Why on localhost it does work?
Why on live server it doesn't?
Let's start with troubleshooting your exact problem. Your query is failing for some reason. We can find out what that problem is by checking what comes back from mysql_query, and if it's boolean false, asking mysql_error what went wrong:
$sh = mysql_query($sqlUpdate);
if($sh === false) {
echo "Query failed: " . mysql_error();
exit;
}
You have other problems here. The largest is that your code suffers from an SQL Injection vulnerability. Let's say your script is called foo.php. If I request:
foo.php?collumn=prodId = NULL --
then your SQL will come out looking like:
UPDATE plProducts.allPens SET prodId = NULL -- = "" WHERE allPens.prodId = "" LIMIT 1
-- is an SQL comment.
I just managed to nuke all of the product IDs in your table.
The most effective way to stop SQL injection is to use prepared statements and placeholders. The "mysql" extension in PHP doesn't support them, so you'd also need to switch to either the must better mysqli extension, or the PDO extension.
Let's use a PDO prepared statement to make your query safe.
// Placeholders only work for *data*. We'll need to validate
// the column name another way. A list of columns that can be
// updated is very safe.
$safe_columns = array('a', 'b', 'c', 'd');
if(!in_array($collumn, $safe_columns))
die "Invalid column";
// Those question marks are the placeholders.
$sqlUpdate = "UPDATE plProducts.allPens SET $column = ? WHERE allPens.prodId = ? LIMIT 1";
$sh = $db->prepare($sqlUpdate);
// The entries in the array you pass to execute() are substituted
// into the query, replacing the placeholders.
$success = $sh->execute(array( $val, $id ));
// If PDO is configured to use warnings instead of exceptions, this will work.
// Otherwise, you'll need to worry about handling the exception...
if(!$success)
die "Oh no, it failed! MySQL says: " . join(' ', $db->errorInfo());
Most mysql functions return FALSE if they encounter an error. You should check for error conditions and if one occurs, output the error message. That will give you a better idea of where the problem occurred and what the nature of the problem is.
It's amazing how many programmers never check for error states, despite many examples in the PHP docs.

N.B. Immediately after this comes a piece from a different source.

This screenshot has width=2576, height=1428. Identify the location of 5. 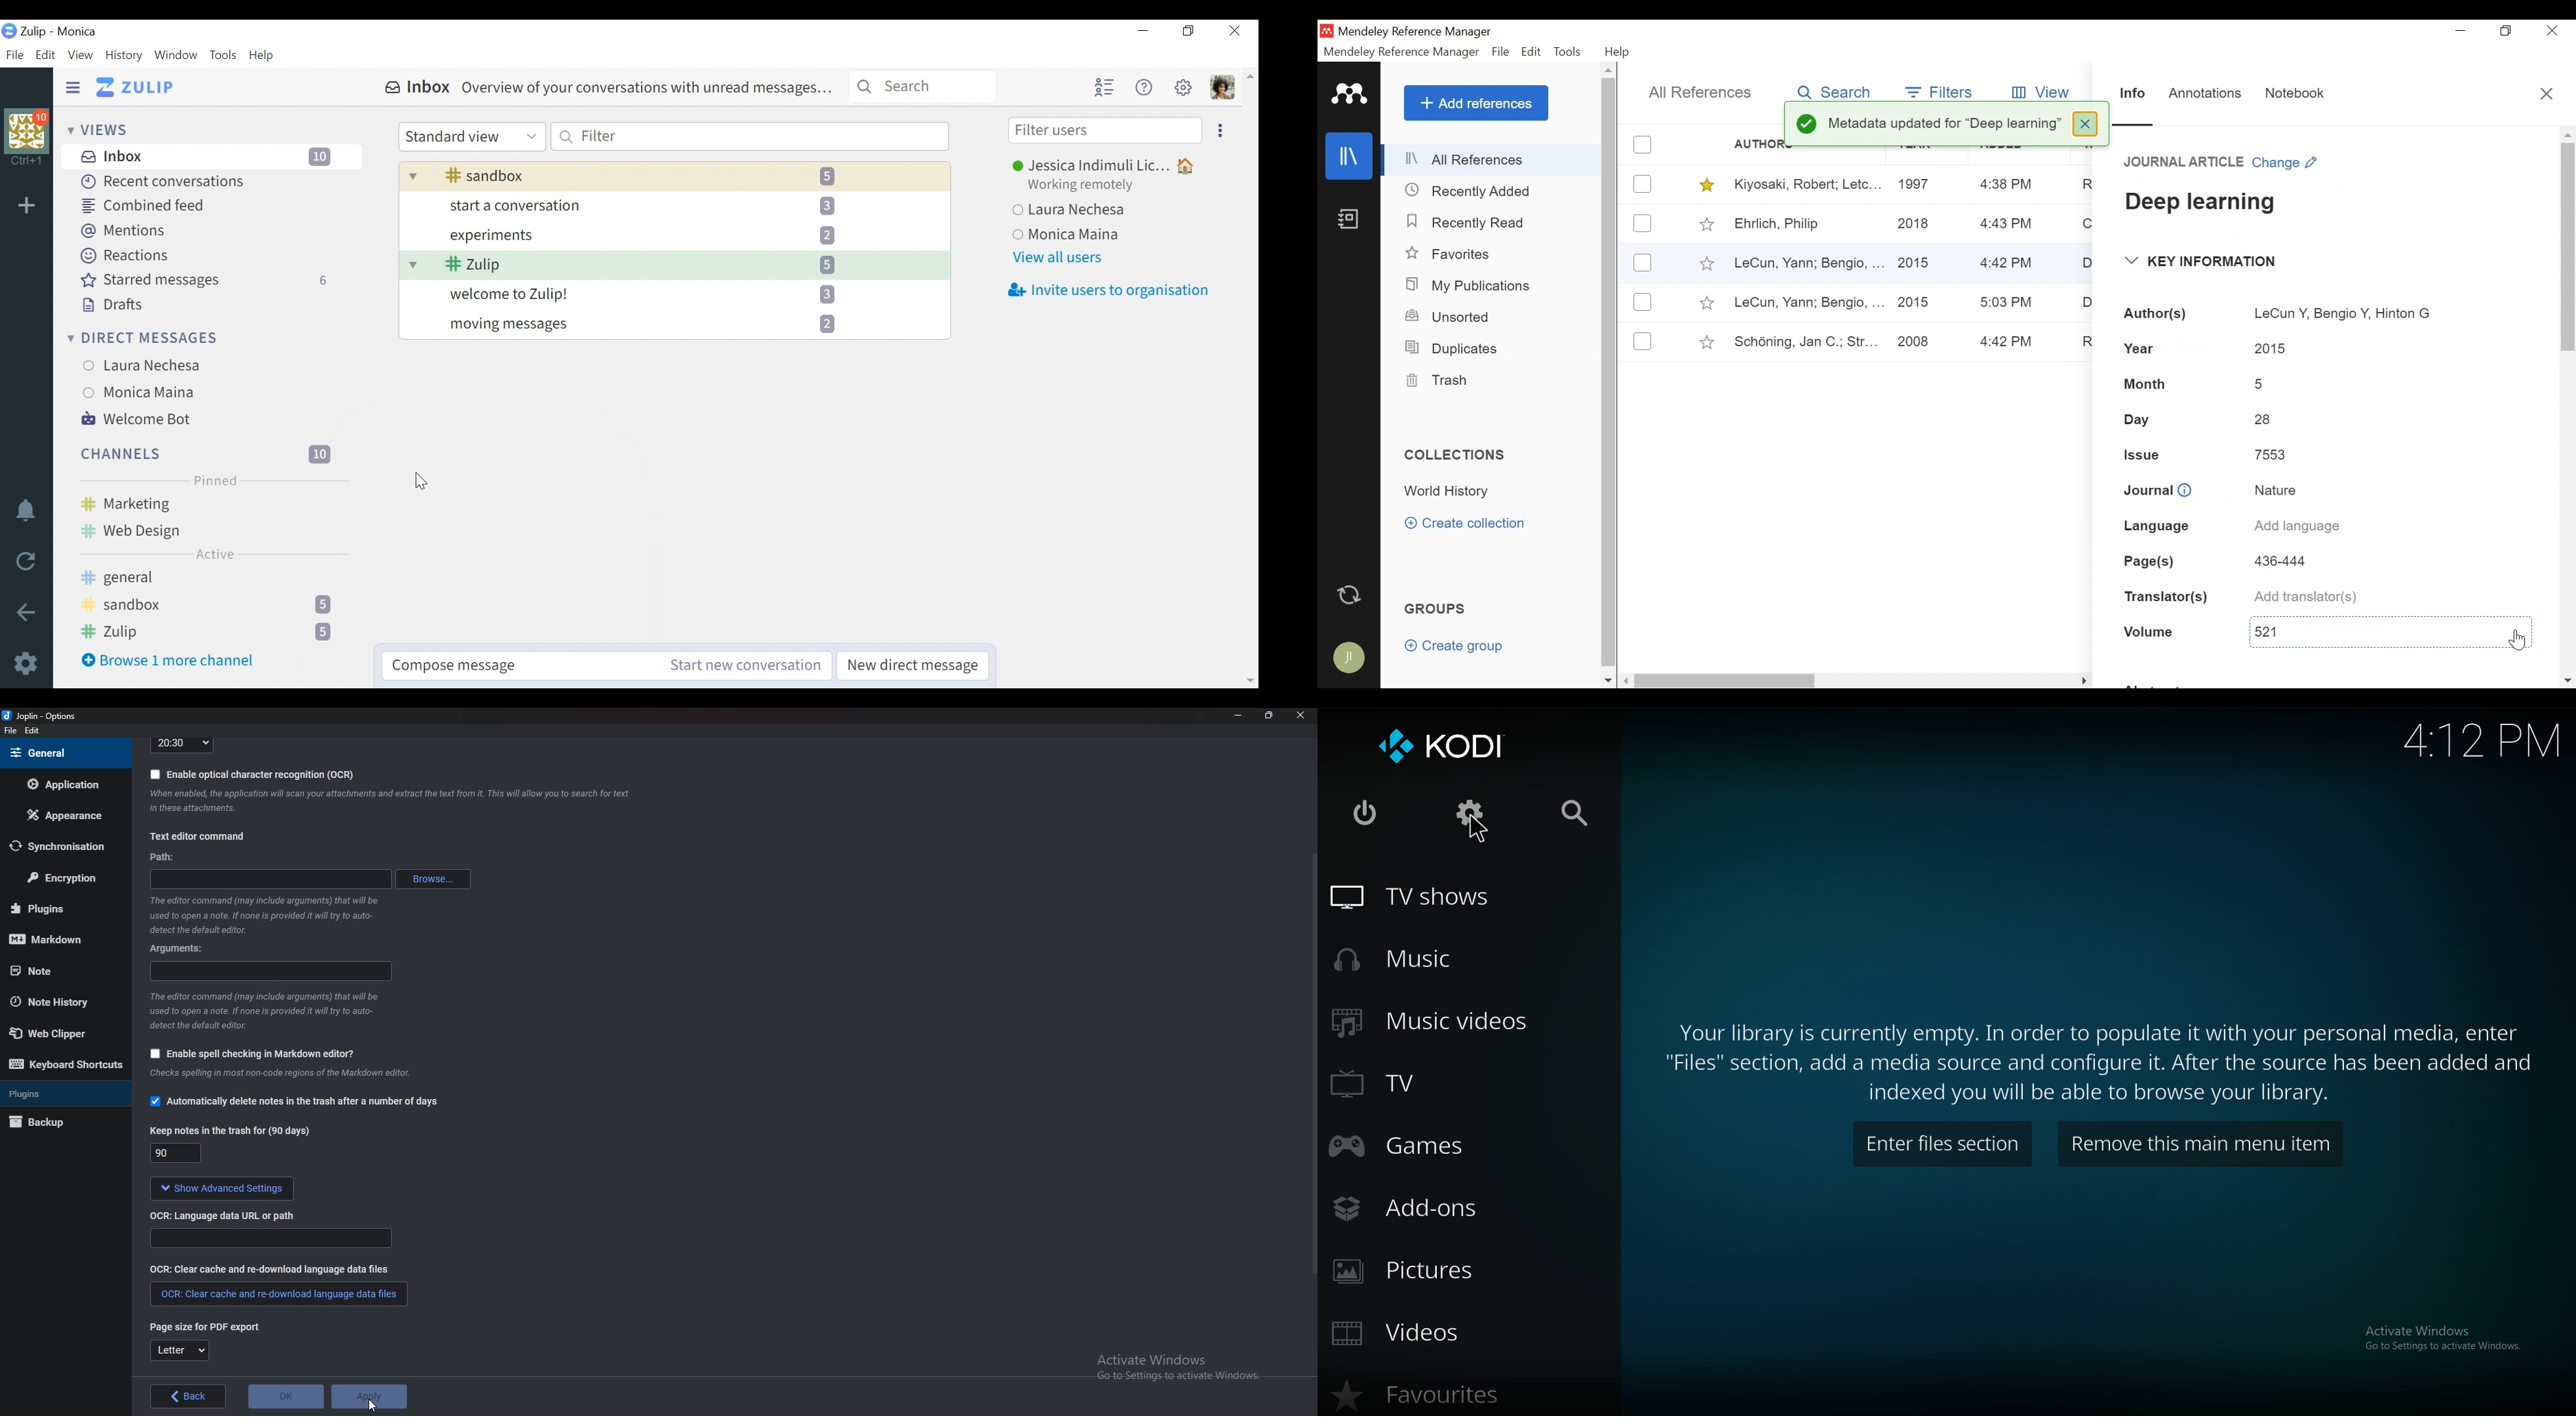
(2262, 382).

$link = mysql_connect(...);
if ($link === false) {
die(mysql_error());
}
$selected = mysql_select_db(...);
if ($selected === false) {
die(mysql_error());
}
$result = mysql_query(...);
if ($result === false) {
die(mysql_error());
}
Your call to mysql_query() is faulty; you're checking the contents of the variable you're passing in but the function call doesn't work that way. It returns a value which is what you should check. If the query failed, it returned false. If it returns data (like from a SELECT) it returns a resource handle. If it succeeds but doesn't return data (like from an INSERT) it returns true.
You also have some problems constructing your SQL. #Charles mentions SQL injection and suggests prepared statements. If you still want to construct a query string, then you need to use mysql_real_escape_string(). (But I would recommend you read up on the mysqli extension and use those functions instead.)

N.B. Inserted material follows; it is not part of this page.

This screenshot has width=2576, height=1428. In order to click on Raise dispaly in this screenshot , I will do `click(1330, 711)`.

Secondly, you're concatenating strings with embedded substitution. This is silly. Do it this way instead:
$sqlUpdate = 'UPDATE plProducts.allPens SET '.$collumn.' = \''.$val.'\'
WHERE allPens.prodId = '.intval($id).' LIMIT 1';
If you must accept it in the querystring, you should also check that $collumn is set to a valid value before you use it. And emit and error page if it's not. Likewise, check that $id will turn into a number (use is_numeric()). All this is called defensive programming.